Es ist nicht so, dass ich mit meinem Auto unzufrieden wäre. Ich mag mein Auto. Schon mehr als zwei Jahre lang. Und dabei ist es nicht mal ein Ford. Doch manchmal macht Gelegenheit Diebe. Oder untreu.
Dabei fing alles ganz harmlos an.
Tatzeit: Freitag. Ort: Münchenstein, im Süden Basels.
Ich zuckele mit meinem Kehrricht-Laster ganz gemütlich durch die Seitenstrassen, meine Kollegen sammeln hinten die Container und Säcke ein. Die Musik ist gut, das Wetter ist angenehm, ich bin total entspannt. Doch da - plötzlich blitzt in meinem Augenwinkel ein silberner Autohintern auf. Mein Puls schnellt hoch. War das etwa ein Ford? Ein Granni? Oder habe ich mich nur verguckt? Einmal um den Block gefahren, wird es zur Gewissheit: Ja, es war ein Granada. Ein Zweier. Ich habe leider nicht viel Zeit, um mir den Wagen anzuschauen - nur das 2.8 GL und die grünen GL-Plüschmöbel bleiben mir im Gedächtnis hängen. Leider muss ich weiter, aber eines ist klar: Ich werde wiederkommen.
Tatzeit: Samstag.
Zuhause habe ich einen kurzen Brief geschrieben:
"Lieber Granada! Ich habe Dich zufällig letzte Woche vor Deiner Garage entdeckt und bin ganz angetan von Dir. Leider weiss ich nicht, wer Dein Besitzer ist. Aber vielleicht kannst Du Deinem Herrchen weitererzählen, dass er mich bitte benachrichtigen möchte, sollte er sich nicht mehr um Dich kümmern wollen, und dass er Dich bitte bitte NICHT verschrotten lassen soll. Ich bin ein echter Granada-Fan und würde Dir nur allzu gerne wieder auf die Räder helfen." Naja, Name, Adresse, Telefonnummer.

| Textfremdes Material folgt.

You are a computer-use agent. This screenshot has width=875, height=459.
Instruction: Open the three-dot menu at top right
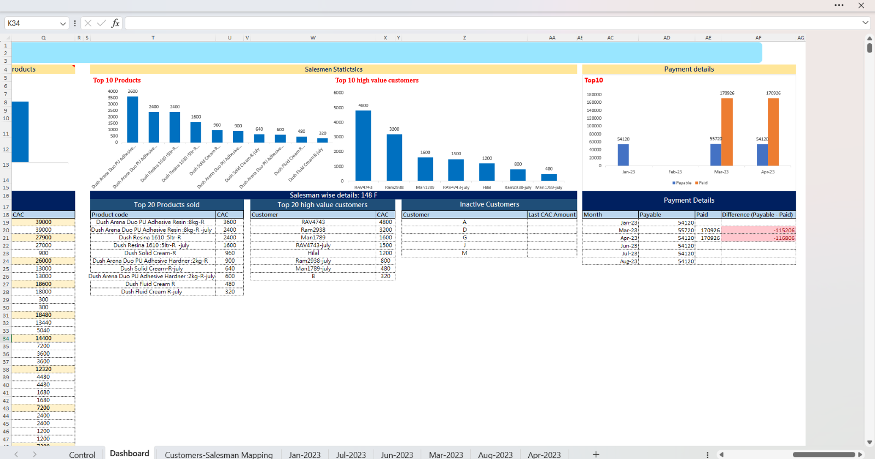tap(839, 5)
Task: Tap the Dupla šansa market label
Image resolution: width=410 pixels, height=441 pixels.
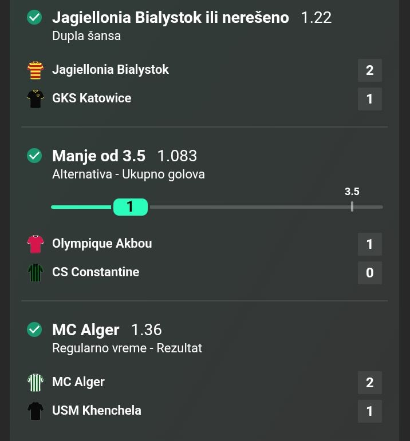Action: pos(86,36)
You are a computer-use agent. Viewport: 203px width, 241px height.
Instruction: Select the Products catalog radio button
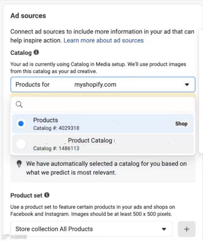21,124
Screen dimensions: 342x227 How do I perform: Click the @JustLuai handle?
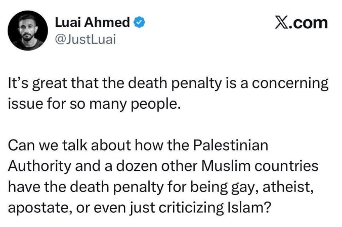[86, 40]
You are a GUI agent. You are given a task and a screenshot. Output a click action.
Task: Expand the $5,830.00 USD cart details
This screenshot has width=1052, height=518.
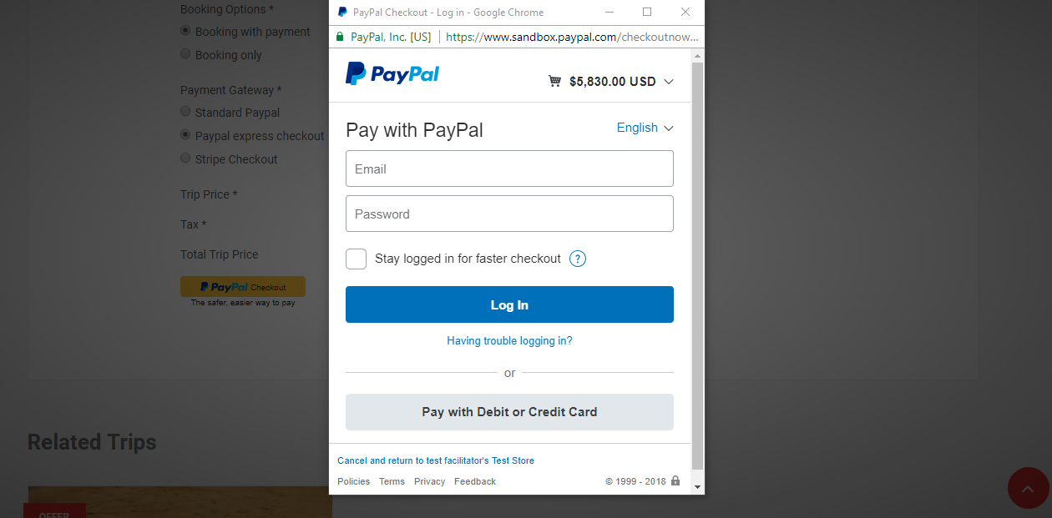(611, 82)
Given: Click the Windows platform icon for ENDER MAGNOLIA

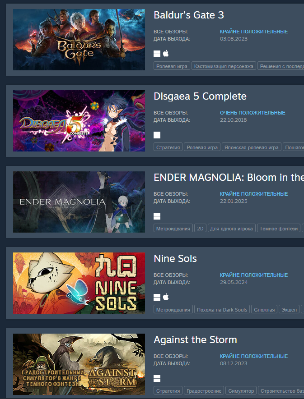Looking at the screenshot, I should 157,216.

Um 9.30 bin ich zurück in Münchenstein, mache noch ein paar Schnappschüsse und klemme das in Klarsichtfolie verpackte Briefchen unter den Wischer. In Gedanken beginne ich schon, Pläne für die Arbeiten am Granni zu schmieden...hier ne Beule rausdrücken, dort nachlacken, da Aufkleber abmachen...doch was zur Hölle mache ich da bloss? Immerhin ist der Granada das Auto einer fremden Person, die ich nicht mal gesehen habe.
Tatzeit: Montag.
Auf dem Weg von der Arbeit mache ich einen kurzen Umweg in die Granni-Strasse. Der Zettel unter dem Wischer ist weg, der Granni steht aber noch genauso da wie die Tage zuvor. Auf dem Nachbargrundstück müht sich ein vollbärtiger Mitfuffziger in Unterhemd und Badelatschen, eine Baumwurzel aus seinem Rasen auszugraben - ihn spreche ich auf den Granada an. Er erzählt mir, dass der Granni dem alten Herrn aus dem Nachbarhaus gehöre - verwitwet und wohl ziemlich krank. Ob er ihn verkaufe? Nun, dass sei wohl sein letztes Auto, und er liebe diesen Wagen über alles, er sei schliesslich der Erstbesitzer. Aber probieren könne ich es ja, denn er fahre den Wagen, wenn überhaupt, nur noch samstags.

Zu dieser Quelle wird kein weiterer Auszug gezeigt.